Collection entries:
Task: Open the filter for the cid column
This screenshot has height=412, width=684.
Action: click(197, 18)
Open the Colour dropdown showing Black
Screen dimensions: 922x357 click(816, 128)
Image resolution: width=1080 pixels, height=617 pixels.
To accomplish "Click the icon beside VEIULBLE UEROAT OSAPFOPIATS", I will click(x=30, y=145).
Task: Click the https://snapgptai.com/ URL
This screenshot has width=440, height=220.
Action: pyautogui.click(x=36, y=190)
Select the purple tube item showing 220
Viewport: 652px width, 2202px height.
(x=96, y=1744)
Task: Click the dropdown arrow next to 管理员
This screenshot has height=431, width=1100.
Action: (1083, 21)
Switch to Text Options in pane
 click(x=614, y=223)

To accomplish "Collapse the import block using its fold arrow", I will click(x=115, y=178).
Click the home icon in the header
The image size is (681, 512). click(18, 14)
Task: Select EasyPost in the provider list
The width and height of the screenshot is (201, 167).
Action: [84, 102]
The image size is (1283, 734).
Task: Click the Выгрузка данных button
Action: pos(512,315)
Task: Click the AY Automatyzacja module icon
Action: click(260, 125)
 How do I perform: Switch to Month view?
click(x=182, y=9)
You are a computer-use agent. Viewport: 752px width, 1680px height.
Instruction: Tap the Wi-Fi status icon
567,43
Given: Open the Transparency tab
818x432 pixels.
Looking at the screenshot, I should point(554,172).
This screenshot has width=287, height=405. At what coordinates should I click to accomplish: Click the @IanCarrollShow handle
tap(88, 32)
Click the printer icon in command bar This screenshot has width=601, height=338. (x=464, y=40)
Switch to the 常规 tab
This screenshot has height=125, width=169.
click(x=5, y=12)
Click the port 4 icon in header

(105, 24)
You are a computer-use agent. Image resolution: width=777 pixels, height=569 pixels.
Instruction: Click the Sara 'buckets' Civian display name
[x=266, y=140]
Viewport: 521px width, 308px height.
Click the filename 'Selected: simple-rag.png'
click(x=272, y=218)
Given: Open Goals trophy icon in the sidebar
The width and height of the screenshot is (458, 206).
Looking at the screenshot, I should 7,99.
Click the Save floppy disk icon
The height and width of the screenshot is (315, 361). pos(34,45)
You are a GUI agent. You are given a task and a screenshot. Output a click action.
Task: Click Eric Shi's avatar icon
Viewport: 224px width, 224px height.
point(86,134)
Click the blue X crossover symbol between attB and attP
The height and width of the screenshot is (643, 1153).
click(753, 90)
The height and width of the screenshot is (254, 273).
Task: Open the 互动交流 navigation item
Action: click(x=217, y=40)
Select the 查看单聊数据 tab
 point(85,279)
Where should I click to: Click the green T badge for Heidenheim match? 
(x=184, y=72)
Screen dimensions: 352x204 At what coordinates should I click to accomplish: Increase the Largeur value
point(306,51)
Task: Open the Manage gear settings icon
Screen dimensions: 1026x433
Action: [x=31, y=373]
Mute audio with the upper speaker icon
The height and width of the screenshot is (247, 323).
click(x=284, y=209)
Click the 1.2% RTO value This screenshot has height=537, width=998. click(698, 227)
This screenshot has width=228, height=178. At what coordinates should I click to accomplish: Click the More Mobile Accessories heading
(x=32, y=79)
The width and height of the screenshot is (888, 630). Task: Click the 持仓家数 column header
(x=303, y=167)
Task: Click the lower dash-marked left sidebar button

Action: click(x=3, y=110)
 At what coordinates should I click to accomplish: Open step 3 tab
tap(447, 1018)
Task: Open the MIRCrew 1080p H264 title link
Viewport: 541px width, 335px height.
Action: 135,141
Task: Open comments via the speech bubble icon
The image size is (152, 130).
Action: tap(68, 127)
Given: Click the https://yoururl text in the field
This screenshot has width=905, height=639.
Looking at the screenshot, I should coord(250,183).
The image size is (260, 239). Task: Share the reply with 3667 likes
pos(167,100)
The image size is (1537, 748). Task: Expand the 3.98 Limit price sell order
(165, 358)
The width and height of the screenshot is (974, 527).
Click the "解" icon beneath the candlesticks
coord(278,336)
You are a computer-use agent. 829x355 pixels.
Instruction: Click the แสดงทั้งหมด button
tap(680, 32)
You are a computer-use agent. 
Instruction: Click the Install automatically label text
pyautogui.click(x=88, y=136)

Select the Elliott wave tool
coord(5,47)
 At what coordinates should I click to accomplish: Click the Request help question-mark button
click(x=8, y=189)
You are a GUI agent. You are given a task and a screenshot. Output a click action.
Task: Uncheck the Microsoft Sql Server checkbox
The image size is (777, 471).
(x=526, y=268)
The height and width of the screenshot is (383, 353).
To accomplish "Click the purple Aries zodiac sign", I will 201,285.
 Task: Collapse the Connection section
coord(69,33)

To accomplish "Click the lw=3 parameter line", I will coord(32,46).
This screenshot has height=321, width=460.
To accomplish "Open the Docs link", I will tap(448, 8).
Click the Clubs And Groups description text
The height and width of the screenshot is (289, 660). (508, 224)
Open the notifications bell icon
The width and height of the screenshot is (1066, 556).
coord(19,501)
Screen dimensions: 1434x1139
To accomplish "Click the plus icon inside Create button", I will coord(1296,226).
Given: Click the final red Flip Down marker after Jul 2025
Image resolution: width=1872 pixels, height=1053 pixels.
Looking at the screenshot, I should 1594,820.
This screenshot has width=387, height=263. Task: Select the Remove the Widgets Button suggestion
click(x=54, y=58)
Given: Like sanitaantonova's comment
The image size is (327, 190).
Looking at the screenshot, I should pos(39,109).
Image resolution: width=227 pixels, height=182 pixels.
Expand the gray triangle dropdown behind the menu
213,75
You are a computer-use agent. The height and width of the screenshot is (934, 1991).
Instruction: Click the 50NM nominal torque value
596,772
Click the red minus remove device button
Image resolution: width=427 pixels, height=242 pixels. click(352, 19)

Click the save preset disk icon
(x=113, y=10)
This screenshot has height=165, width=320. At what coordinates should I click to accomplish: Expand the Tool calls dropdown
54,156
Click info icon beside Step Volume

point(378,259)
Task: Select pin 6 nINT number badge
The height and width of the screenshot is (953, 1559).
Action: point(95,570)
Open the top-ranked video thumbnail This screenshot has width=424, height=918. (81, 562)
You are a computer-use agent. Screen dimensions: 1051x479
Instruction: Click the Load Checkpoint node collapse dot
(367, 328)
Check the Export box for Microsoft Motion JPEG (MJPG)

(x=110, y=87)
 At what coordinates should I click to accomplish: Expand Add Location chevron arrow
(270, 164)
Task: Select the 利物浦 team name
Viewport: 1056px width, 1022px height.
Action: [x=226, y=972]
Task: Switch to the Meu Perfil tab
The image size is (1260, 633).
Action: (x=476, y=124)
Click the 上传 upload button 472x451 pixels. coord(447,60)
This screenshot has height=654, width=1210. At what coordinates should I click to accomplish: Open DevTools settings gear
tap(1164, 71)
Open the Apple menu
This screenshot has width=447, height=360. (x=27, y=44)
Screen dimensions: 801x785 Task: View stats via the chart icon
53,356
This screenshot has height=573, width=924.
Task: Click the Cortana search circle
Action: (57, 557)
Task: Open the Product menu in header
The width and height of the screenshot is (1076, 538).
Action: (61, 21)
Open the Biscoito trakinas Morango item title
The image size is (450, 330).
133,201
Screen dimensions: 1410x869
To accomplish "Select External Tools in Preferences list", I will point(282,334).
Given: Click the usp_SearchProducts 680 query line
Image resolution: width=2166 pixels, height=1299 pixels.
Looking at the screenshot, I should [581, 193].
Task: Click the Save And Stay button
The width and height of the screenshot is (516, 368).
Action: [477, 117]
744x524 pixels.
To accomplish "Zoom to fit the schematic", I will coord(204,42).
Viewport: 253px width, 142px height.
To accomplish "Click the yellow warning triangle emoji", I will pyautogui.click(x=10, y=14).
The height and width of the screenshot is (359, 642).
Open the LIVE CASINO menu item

## WHAT YOU SHOULD DO:
Reproduce all of the collection entries above word for word, keeping every line unchanged and in the same order.

## TASK ANSWER:
Task: Open the filter for the cid column
This screenshot has height=412, width=684.
Action: click(197, 18)
Open the Colour dropdown showing Black
Screen dimensions: 922x357 click(816, 128)
Image resolution: width=1080 pixels, height=617 pixels.
To accomplish "Click the icon beside VEIULBLE UEROAT OSAPFOPIATS", I will click(x=30, y=145).
Task: Click the https://snapgptai.com/ URL
This screenshot has width=440, height=220.
Action: pyautogui.click(x=36, y=190)
Select the purple tube item showing 220
Viewport: 652px width, 2202px height.
(x=96, y=1744)
Task: Click the dropdown arrow next to 管理员
This screenshot has height=431, width=1100.
Action: (1083, 21)
Switch to Text Options in pane
 click(x=614, y=223)

To accomplish "Collapse the import block using its fold arrow", I will click(x=115, y=178).
Click the home icon in the header
The image size is (681, 512). click(18, 14)
Task: Select EasyPost in the provider list
The width and height of the screenshot is (201, 167).
Action: [84, 102]
The image size is (1283, 734).
Task: Click the Выгрузка данных button
Action: pos(512,315)
Task: Click the AY Automatyzacja module icon
Action: click(260, 125)
 How do I perform: Switch to Month view?
click(x=182, y=9)
You are a computer-use agent. Viewport: 752px width, 1680px height.
Instruction: Tap the Wi-Fi status icon
567,43
Given: Open the Transparency tab
818x432 pixels.
Looking at the screenshot, I should point(554,172).
This screenshot has width=287, height=405. At what coordinates should I click to accomplish: Click the @IanCarrollShow handle
tap(88, 32)
Click the printer icon in command bar This screenshot has width=601, height=338. (x=464, y=40)
Switch to the 常规 tab
This screenshot has height=125, width=169.
click(x=5, y=12)
Click the port 4 icon in header

(105, 24)
You are a computer-use agent. Image resolution: width=777 pixels, height=569 pixels.
Instruction: Click the Sara 'buckets' Civian display name
[x=266, y=140]
Viewport: 521px width, 308px height.
Click the filename 'Selected: simple-rag.png'
click(x=272, y=218)
Given: Open Goals trophy icon in the sidebar
The width and height of the screenshot is (458, 206).
Looking at the screenshot, I should 7,99.
Click the Save floppy disk icon
The height and width of the screenshot is (315, 361). pos(34,45)
You are a GUI agent. You are given a task and a screenshot. Output a click action.
Task: Click Eric Shi's avatar icon
Viewport: 224px width, 224px height.
point(86,134)
Click the blue X crossover symbol between attB and attP
The height and width of the screenshot is (643, 1153).
click(753, 90)
The height and width of the screenshot is (254, 273).
Task: Open the 互动交流 navigation item
Action: click(x=217, y=40)
Select the 查看单聊数据 tab
 point(85,279)
Where should I click to: Click the green T badge for Heidenheim match? 
(x=184, y=72)
Screen dimensions: 352x204 At what coordinates should I click to accomplish: Increase the Largeur value
point(306,51)
Task: Open the Manage gear settings icon
Screen dimensions: 1026x433
Action: [x=31, y=373]
Mute audio with the upper speaker icon
The height and width of the screenshot is (247, 323).
click(x=284, y=209)
Click the 1.2% RTO value This screenshot has height=537, width=998. click(698, 227)
This screenshot has width=228, height=178. At what coordinates should I click to accomplish: Click the More Mobile Accessories heading
(x=32, y=79)
The width and height of the screenshot is (888, 630). Task: Click the 持仓家数 column header
(x=303, y=167)
Task: Click the lower dash-marked left sidebar button

Action: click(x=3, y=110)
 At what coordinates should I click to accomplish: Open step 3 tab
tap(447, 1018)
Task: Open the MIRCrew 1080p H264 title link
Viewport: 541px width, 335px height.
Action: 135,141
Task: Open comments via the speech bubble icon
The image size is (152, 130).
Action: tap(68, 127)
Given: Click the https://yoururl text in the field
This screenshot has width=905, height=639.
Looking at the screenshot, I should coord(250,183).
The image size is (260, 239). Task: Share the reply with 3667 likes
pos(167,100)
The image size is (1537, 748). Task: Expand the 3.98 Limit price sell order
(165, 358)
The width and height of the screenshot is (974, 527).
Click the "解" icon beneath the candlesticks
coord(278,336)
You are a computer-use agent. 829x355 pixels.
Instruction: Click the แสดงทั้งหมด button
tap(680, 32)
You are a computer-use agent. 
Instruction: Click the Install automatically label text
pyautogui.click(x=88, y=136)

Select the Elliott wave tool
coord(5,47)
 At what coordinates should I click to accomplish: Click the Request help question-mark button
click(x=8, y=189)
You are a GUI agent. You are given a task and a screenshot. Output a click action.
Task: Uncheck the Microsoft Sql Server checkbox
The image size is (777, 471).
(x=526, y=268)
The height and width of the screenshot is (383, 353).
To accomplish "Click the purple Aries zodiac sign", I will 201,285.
 Task: Collapse the Connection section
coord(69,33)

To accomplish "Click the lw=3 parameter line", I will coord(32,46).
This screenshot has height=321, width=460.
To accomplish "Open the Docs link", I will tap(448, 8).
Click the Clubs And Groups description text
The height and width of the screenshot is (289, 660). (508, 224)
Open the notifications bell icon
The width and height of the screenshot is (1066, 556).
coord(19,501)
Screen dimensions: 1434x1139
To accomplish "Click the plus icon inside Create button", I will coord(1296,226).
Given: Click the final red Flip Down marker after Jul 2025
Image resolution: width=1872 pixels, height=1053 pixels.
Looking at the screenshot, I should 1594,820.
This screenshot has width=387, height=263. Task: Select the Remove the Widgets Button suggestion
click(x=54, y=58)
Given: Like sanitaantonova's comment
The image size is (327, 190).
Looking at the screenshot, I should pos(39,109).
Image resolution: width=227 pixels, height=182 pixels.
Expand the gray triangle dropdown behind the menu
213,75
You are a computer-use agent. The height and width of the screenshot is (934, 1991).
Instruction: Click the 50NM nominal torque value
596,772
Click the red minus remove device button
Image resolution: width=427 pixels, height=242 pixels. click(352, 19)

Click the save preset disk icon
(x=113, y=10)
This screenshot has height=165, width=320. At what coordinates should I click to accomplish: Expand the Tool calls dropdown
54,156
Click info icon beside Step Volume

point(378,259)
Task: Select pin 6 nINT number badge
The height and width of the screenshot is (953, 1559).
Action: point(95,570)
Open the top-ranked video thumbnail This screenshot has width=424, height=918. (81, 562)
You are a computer-use agent. Screen dimensions: 1051x479
Instruction: Click the Load Checkpoint node collapse dot
(367, 328)
Check the Export box for Microsoft Motion JPEG (MJPG)

(x=110, y=87)
 At what coordinates should I click to accomplish: Expand Add Location chevron arrow
(270, 164)
Task: Select the 利物浦 team name
Viewport: 1056px width, 1022px height.
Action: [x=226, y=972]
Task: Switch to the Meu Perfil tab
The image size is (1260, 633).
Action: (x=476, y=124)
Click the 上传 upload button 472x451 pixels. coord(447,60)
This screenshot has height=654, width=1210. At what coordinates should I click to accomplish: Open DevTools settings gear
tap(1164, 71)
Open the Apple menu
This screenshot has width=447, height=360. (x=27, y=44)
Screen dimensions: 801x785 Task: View stats via the chart icon
53,356
This screenshot has height=573, width=924.
Task: Click the Cortana search circle
Action: (57, 557)
Task: Open the Product menu in header
The width and height of the screenshot is (1076, 538).
Action: (61, 21)
Open the Biscoito trakinas Morango item title
The image size is (450, 330).
133,201
Screen dimensions: 1410x869
To accomplish "Select External Tools in Preferences list", I will point(282,334).
Given: Click the usp_SearchProducts 680 query line
Image resolution: width=2166 pixels, height=1299 pixels.
Looking at the screenshot, I should [581, 193].
Task: Click the Save And Stay button
The width and height of the screenshot is (516, 368).
Action: [477, 117]
744x524 pixels.
To accomplish "Zoom to fit the schematic", I will coord(204,42).
Viewport: 253px width, 142px height.
To accomplish "Click the yellow warning triangle emoji", I will pyautogui.click(x=10, y=14).
The height and width of the screenshot is (359, 642).
Open the LIVE CASINO menu item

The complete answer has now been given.